Excerpt provided:

[prev in list] [next in list] [prev in thread] [next in thread] 

List:       linux-edac
Subject:    RE: [PATCH 2/2] x86/mce: Dump the stack for recoverable machine checks in kernel context
From:       "Luck, Tony" <tony.luck () intel ! com>
Date:       2022-10-31 19:20:38
Message-ID: SJ1PR11MB6083564E9626FFB4681CA3B7FC379 () SJ1PR11MB6083 ! namprd11 ! prod ! outlook ! com
[Download RAW message or body]

> Well, if one were sane, one would assume that one would expect to see a
> stack dump when the machine panics, right? I mean, it is only fair...

Stack dump from a machine check wasn't at all useful until h/w and Linux started
supporting recoverable machine checks. The stack dump is there to help diagnose
and fix s/w problems. But a machine check isn't a software problem.

So I was pretty happy with the status quo of not getting a stack dump from
a machine check panic.

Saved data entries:
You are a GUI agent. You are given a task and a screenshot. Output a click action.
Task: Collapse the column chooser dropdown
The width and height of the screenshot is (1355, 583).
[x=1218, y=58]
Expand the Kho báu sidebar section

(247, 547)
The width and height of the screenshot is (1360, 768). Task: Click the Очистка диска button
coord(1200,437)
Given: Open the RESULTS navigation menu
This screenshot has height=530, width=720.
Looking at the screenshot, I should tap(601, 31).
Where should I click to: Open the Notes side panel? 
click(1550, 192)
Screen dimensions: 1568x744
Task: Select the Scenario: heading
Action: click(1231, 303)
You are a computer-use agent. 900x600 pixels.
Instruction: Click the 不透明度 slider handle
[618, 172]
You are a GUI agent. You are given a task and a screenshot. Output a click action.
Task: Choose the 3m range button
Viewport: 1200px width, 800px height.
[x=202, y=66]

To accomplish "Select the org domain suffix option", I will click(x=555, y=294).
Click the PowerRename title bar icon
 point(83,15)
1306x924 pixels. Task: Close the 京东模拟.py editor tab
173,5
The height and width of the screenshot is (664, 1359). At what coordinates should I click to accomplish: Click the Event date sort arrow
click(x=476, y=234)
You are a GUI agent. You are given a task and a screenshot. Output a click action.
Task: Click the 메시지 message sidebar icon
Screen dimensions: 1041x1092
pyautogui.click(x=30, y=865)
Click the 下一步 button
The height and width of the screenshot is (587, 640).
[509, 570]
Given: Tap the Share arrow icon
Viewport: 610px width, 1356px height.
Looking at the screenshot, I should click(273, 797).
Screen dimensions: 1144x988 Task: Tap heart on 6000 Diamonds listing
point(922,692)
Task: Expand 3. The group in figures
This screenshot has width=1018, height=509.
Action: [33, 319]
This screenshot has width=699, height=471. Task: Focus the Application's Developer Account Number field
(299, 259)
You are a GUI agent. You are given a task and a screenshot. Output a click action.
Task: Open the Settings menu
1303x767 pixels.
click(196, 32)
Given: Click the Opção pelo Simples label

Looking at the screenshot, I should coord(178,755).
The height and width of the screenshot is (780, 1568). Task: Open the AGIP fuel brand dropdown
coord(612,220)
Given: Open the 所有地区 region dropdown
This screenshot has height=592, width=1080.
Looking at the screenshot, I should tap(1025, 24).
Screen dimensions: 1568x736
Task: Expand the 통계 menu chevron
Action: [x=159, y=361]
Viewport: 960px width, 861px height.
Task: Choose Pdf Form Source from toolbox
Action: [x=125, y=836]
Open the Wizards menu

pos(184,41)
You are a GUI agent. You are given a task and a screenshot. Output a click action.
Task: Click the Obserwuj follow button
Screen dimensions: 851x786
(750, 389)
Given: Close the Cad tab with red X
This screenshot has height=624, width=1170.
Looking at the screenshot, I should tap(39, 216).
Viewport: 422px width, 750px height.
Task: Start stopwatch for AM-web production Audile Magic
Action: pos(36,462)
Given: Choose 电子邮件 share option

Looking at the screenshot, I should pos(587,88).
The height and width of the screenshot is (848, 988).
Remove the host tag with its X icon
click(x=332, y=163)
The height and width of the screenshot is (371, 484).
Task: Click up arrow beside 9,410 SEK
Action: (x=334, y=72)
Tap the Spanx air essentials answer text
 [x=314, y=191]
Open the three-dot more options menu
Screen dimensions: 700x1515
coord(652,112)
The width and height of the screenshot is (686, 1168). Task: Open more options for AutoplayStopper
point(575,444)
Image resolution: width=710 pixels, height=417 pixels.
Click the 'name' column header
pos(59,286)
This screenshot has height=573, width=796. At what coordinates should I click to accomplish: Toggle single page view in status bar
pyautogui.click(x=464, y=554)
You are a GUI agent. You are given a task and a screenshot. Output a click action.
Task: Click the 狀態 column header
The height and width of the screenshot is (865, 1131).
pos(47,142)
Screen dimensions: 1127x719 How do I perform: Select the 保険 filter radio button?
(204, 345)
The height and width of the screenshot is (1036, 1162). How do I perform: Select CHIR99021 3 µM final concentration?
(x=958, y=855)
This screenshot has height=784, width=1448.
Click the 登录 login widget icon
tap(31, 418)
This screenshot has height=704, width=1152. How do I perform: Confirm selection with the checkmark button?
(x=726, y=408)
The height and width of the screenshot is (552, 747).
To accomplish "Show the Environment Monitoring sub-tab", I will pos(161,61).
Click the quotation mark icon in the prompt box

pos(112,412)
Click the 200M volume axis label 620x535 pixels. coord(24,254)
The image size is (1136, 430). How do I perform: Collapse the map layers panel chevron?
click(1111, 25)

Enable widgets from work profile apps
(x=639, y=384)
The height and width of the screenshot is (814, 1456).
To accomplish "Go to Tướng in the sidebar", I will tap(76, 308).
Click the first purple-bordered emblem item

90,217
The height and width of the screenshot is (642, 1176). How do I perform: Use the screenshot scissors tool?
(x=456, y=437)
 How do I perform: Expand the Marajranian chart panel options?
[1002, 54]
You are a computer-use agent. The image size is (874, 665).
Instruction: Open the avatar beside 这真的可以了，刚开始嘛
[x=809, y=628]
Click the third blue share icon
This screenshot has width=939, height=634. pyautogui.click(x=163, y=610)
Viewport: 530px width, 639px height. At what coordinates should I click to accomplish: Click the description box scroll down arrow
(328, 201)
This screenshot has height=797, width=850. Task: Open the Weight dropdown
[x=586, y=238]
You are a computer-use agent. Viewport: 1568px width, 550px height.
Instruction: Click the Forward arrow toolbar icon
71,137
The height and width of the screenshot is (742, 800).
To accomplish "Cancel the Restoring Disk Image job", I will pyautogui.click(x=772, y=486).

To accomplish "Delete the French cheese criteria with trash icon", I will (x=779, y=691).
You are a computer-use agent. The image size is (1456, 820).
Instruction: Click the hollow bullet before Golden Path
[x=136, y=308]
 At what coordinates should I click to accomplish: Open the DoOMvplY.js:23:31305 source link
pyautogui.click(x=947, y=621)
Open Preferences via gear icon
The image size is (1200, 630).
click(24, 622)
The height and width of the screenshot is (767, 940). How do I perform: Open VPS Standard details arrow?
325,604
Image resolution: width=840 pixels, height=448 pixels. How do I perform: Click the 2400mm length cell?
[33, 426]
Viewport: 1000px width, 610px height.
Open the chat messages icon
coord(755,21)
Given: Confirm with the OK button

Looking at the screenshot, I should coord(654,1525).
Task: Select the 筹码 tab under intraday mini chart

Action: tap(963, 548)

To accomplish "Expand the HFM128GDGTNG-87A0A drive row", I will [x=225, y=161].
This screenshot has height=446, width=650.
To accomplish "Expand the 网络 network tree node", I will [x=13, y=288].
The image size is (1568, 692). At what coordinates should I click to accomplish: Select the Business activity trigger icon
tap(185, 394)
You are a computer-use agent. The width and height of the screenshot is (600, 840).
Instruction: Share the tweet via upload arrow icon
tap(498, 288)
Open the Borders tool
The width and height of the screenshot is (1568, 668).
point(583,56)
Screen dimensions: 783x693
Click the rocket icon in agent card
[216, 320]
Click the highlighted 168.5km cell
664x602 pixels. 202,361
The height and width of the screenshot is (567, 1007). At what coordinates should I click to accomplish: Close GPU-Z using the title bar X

Problem details:
Answer these questions about the linux-edac message above:
1. Who sent the message?
2. Until what point did the sender say a stack dump from a machine check wasn't at all useful?
3. What is the stack dump there to help with?

Problem solution:
1. "Luck, Tony"
2. Until hardware and Linux started supporting recoverable machine checks.
3. Diagnosing and fixing software problems.